Records shown
# # # # # # #
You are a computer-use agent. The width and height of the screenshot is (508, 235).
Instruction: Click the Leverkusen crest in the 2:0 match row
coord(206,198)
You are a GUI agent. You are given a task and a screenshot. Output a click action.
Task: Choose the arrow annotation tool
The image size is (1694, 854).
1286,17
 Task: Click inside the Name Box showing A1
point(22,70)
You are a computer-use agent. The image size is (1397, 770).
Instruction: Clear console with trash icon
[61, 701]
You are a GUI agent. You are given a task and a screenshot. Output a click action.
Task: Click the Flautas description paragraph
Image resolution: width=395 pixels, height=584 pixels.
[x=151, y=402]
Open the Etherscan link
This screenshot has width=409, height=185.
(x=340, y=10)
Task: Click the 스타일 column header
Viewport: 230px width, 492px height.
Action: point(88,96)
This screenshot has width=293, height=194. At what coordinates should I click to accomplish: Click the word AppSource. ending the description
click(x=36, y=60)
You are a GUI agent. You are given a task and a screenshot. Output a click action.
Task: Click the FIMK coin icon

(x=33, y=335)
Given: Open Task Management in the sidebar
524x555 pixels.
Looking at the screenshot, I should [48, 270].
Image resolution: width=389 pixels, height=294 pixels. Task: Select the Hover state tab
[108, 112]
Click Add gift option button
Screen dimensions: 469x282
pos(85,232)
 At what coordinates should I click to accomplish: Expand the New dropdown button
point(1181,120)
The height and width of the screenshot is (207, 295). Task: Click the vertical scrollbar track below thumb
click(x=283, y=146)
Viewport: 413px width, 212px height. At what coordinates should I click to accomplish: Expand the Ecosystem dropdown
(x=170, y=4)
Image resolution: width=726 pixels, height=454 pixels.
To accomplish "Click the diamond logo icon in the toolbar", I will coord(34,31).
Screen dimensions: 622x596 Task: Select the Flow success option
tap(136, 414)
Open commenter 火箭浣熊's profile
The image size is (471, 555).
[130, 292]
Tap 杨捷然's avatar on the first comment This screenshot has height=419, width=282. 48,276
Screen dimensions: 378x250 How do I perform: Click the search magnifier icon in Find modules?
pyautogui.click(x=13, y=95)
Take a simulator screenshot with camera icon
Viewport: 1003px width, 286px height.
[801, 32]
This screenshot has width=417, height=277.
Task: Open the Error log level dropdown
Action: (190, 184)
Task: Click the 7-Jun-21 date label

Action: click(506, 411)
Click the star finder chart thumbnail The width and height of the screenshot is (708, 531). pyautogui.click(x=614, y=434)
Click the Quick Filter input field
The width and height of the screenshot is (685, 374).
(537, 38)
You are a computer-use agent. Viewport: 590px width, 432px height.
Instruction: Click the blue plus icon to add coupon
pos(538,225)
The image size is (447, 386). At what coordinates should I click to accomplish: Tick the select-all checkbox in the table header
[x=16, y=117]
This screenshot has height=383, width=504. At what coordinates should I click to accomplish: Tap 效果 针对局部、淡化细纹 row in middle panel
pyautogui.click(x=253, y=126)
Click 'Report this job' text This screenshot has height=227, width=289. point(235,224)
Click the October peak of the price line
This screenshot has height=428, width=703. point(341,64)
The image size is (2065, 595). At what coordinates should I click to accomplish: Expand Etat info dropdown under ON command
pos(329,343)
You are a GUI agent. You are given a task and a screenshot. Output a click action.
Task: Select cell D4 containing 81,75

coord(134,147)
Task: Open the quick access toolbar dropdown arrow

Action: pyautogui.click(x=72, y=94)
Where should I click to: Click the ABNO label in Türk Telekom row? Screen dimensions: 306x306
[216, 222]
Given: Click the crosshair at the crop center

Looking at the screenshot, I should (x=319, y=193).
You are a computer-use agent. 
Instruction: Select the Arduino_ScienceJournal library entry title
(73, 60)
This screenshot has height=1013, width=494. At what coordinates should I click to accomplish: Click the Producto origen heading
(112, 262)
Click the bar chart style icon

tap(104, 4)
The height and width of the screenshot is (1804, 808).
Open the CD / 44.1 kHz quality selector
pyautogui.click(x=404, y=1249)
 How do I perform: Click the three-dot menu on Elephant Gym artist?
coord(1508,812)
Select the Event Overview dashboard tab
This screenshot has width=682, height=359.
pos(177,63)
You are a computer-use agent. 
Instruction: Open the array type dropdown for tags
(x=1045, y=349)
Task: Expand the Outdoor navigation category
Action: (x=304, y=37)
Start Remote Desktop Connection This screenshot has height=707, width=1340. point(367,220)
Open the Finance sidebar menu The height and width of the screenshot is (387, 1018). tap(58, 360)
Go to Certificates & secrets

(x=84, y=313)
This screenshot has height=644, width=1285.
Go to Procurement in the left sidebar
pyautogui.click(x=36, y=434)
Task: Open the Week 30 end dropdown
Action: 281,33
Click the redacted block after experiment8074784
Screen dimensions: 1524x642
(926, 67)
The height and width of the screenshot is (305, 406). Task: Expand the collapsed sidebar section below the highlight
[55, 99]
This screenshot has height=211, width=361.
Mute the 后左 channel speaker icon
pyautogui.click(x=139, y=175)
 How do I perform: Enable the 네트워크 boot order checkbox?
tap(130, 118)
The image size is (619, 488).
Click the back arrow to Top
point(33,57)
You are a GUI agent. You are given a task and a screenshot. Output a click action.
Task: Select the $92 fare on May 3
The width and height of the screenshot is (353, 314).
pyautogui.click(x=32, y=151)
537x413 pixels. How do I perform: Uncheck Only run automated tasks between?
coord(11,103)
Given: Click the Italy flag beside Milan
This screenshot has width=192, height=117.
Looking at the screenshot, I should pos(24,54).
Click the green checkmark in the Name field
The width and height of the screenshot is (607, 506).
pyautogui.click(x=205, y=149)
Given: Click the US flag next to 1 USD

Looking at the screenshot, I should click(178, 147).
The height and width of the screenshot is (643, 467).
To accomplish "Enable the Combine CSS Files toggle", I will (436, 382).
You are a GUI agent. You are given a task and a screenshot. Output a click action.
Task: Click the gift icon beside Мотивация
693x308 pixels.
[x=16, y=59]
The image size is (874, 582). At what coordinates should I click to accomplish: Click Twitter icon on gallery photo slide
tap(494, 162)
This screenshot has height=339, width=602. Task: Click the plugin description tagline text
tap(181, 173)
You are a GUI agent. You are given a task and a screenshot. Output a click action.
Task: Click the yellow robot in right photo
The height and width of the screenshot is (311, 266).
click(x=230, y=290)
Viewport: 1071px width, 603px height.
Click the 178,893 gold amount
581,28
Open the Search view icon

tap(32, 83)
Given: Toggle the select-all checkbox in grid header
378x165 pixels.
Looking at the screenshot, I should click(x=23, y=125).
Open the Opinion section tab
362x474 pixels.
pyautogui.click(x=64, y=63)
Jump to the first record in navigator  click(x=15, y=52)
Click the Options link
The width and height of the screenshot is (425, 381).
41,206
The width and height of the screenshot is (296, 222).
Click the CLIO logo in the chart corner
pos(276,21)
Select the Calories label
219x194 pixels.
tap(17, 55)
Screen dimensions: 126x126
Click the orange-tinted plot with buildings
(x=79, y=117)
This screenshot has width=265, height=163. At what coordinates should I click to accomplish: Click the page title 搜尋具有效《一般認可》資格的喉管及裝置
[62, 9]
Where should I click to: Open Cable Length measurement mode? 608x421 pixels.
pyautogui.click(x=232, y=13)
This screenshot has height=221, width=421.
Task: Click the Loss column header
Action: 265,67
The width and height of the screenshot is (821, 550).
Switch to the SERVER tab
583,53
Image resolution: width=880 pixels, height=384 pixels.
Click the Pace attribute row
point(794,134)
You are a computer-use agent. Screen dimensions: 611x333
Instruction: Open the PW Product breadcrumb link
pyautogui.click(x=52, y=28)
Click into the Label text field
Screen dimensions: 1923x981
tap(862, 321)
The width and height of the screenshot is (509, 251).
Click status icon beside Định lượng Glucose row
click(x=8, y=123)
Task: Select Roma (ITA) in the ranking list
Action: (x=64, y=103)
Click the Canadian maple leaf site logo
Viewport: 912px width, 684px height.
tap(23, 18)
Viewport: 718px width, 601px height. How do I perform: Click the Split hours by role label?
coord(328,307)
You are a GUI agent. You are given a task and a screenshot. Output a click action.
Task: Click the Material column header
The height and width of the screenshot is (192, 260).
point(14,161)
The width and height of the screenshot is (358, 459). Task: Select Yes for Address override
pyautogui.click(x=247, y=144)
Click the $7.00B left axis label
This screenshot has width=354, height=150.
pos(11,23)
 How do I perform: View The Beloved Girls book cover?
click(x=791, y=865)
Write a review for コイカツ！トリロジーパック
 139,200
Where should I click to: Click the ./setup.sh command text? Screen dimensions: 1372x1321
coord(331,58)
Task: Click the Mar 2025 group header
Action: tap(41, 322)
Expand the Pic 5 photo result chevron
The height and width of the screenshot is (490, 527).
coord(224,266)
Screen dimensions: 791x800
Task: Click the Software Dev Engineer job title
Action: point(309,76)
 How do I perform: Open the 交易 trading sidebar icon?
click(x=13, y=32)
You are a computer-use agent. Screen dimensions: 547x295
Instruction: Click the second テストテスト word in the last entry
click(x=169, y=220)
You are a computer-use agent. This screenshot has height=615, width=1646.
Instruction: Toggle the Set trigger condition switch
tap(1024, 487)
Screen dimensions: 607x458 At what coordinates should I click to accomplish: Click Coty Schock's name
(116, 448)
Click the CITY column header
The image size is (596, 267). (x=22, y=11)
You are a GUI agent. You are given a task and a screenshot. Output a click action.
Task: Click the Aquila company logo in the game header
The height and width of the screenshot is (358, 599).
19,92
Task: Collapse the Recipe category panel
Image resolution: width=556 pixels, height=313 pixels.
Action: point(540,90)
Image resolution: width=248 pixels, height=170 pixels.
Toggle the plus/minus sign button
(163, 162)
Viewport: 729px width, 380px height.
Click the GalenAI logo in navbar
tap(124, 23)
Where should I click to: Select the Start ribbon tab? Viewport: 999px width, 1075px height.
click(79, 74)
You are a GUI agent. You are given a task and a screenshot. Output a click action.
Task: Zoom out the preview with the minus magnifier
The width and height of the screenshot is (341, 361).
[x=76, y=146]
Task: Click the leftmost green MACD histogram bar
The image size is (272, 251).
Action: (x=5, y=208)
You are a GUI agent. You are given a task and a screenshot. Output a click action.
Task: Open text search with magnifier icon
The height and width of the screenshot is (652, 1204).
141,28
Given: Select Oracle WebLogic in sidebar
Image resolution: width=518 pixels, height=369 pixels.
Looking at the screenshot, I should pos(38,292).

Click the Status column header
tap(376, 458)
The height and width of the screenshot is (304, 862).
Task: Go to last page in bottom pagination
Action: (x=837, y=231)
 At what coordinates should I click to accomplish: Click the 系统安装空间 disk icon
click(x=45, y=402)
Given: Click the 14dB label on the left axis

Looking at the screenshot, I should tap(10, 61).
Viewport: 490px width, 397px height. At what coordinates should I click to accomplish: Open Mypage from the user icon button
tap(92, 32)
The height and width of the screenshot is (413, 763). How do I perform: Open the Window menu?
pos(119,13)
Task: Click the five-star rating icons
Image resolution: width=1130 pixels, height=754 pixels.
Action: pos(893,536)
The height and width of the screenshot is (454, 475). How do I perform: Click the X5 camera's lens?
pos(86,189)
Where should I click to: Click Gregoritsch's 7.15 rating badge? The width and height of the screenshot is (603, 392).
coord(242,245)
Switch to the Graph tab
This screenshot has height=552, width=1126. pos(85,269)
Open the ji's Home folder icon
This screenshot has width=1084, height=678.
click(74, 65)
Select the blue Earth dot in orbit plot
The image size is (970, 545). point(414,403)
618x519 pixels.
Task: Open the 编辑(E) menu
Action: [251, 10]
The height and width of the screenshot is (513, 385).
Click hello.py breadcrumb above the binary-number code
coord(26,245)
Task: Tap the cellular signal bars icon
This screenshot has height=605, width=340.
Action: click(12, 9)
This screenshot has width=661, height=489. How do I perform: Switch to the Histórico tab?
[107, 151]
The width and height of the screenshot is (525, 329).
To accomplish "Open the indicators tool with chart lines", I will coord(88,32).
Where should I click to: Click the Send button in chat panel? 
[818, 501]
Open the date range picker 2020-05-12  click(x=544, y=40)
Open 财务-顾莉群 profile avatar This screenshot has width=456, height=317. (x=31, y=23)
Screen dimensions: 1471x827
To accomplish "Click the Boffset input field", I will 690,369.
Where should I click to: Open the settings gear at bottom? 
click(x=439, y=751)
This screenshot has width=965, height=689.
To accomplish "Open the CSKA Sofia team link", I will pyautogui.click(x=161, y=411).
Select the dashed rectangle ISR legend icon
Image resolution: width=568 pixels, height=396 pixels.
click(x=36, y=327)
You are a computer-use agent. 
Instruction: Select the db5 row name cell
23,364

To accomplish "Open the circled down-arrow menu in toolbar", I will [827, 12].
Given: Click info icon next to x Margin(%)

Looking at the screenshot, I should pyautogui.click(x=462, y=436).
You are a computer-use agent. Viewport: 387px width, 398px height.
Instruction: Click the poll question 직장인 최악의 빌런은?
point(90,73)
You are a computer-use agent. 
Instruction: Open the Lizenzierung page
# # # # # # #
Your goal
I need every line from the material that contains the word "input".

Finished task
Click the Quick Filter input field
To accomplish "Click the Boffset input field", I will 690,369.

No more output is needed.